As of the 2024–25 school year, the school had an enrollment of 610 students and 52.3 classroom teachers (on an FTE basis), for a student–teacher ratio of 11.7:1. There were 116 students (19.0% of enrollment) eligible for free lunch and 36 (5.9% of students) eligible for reduced-cost lunch.

The school mascot is the Cardinal.

==History==
Built in 1932 in Colonial Revival style, a product of the New Deal Era, the high school opened to students in September of that year and graduated its first class the following June. Students from Pompton Lakes attended Butler High School before the opening of Pompton Lakes High School. At its opening in 1933, the school received students from Wayne, Oakland, and Midland Park as well as Pompton Lakes. Since then, the school has maintained much of its original structure, with additions of a larger library, another locker room, and an entirely new wing erected in the 1960s.

Students from Wayne had attended the school until 1952, when Wayne Valley High School was opened. Oakland joined Franklin Lakes and Wyckoff in creating a regional school district in 1954 with students starting to attend Ramapo High School for the 1956–57 school year.

Midland Park's withdrawal was forced by Pompton Lakes. Those by Wayne and Oakland were voluntary; Wayne's was to accommodate the growth of the towns in the 1950s while Ramsey led to Oakland's. Pompton Lakes mandated Midland Park to leave after the end of the 1956-57 school year; this led Midland Park to open their high school.

Riverdale began their efforts to send their high school students to the school as early as 1975, and they started to attend in 1991, after the Riverdale district ended their sending/receiving relationship with the Kinnelon Public Schools, under which they had sent their high school students to Kinnelon High School; a far lower cost per student at Pompton Lakes and proximity were the main reasons for the change.
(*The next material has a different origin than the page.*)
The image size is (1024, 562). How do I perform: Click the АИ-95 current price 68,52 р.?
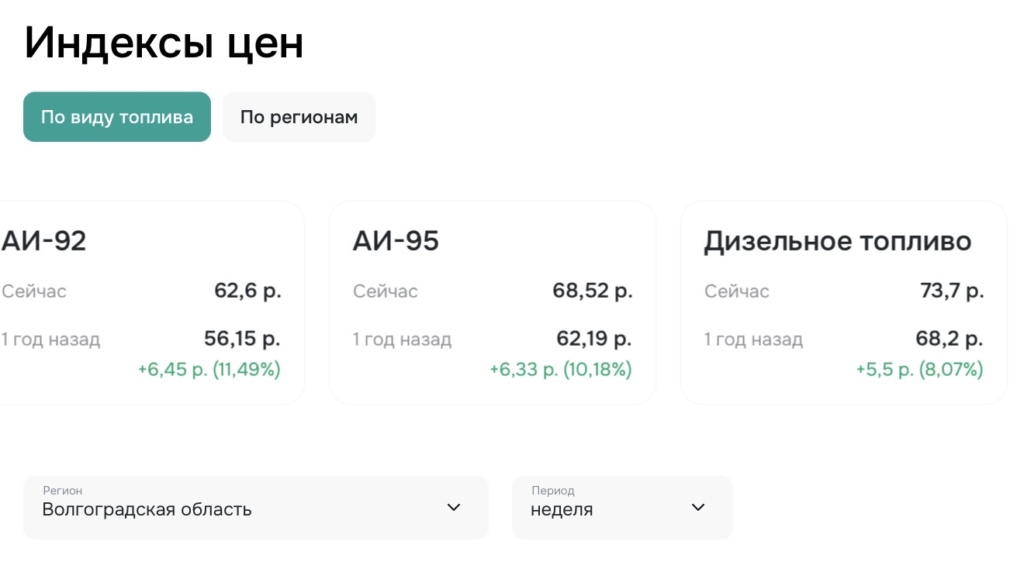click(x=593, y=291)
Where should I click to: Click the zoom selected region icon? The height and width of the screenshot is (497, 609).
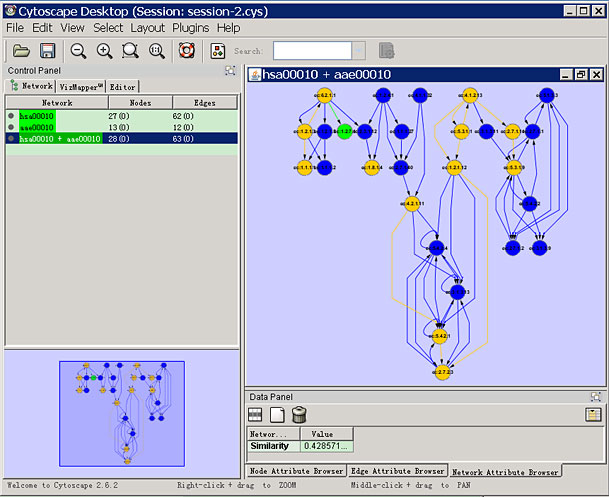tap(130, 51)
Riverdale accounted for 114 of the 560 students attending the high school in 1995, nearly 20% of enrollment at the school.

==Awards, recognition and rankings==
During the 1986-87 school year, Pompton Lakes High School was awarded the Blue Ribbon School Award of Excellence by the United States Department of Education, the highest award an American school can receive.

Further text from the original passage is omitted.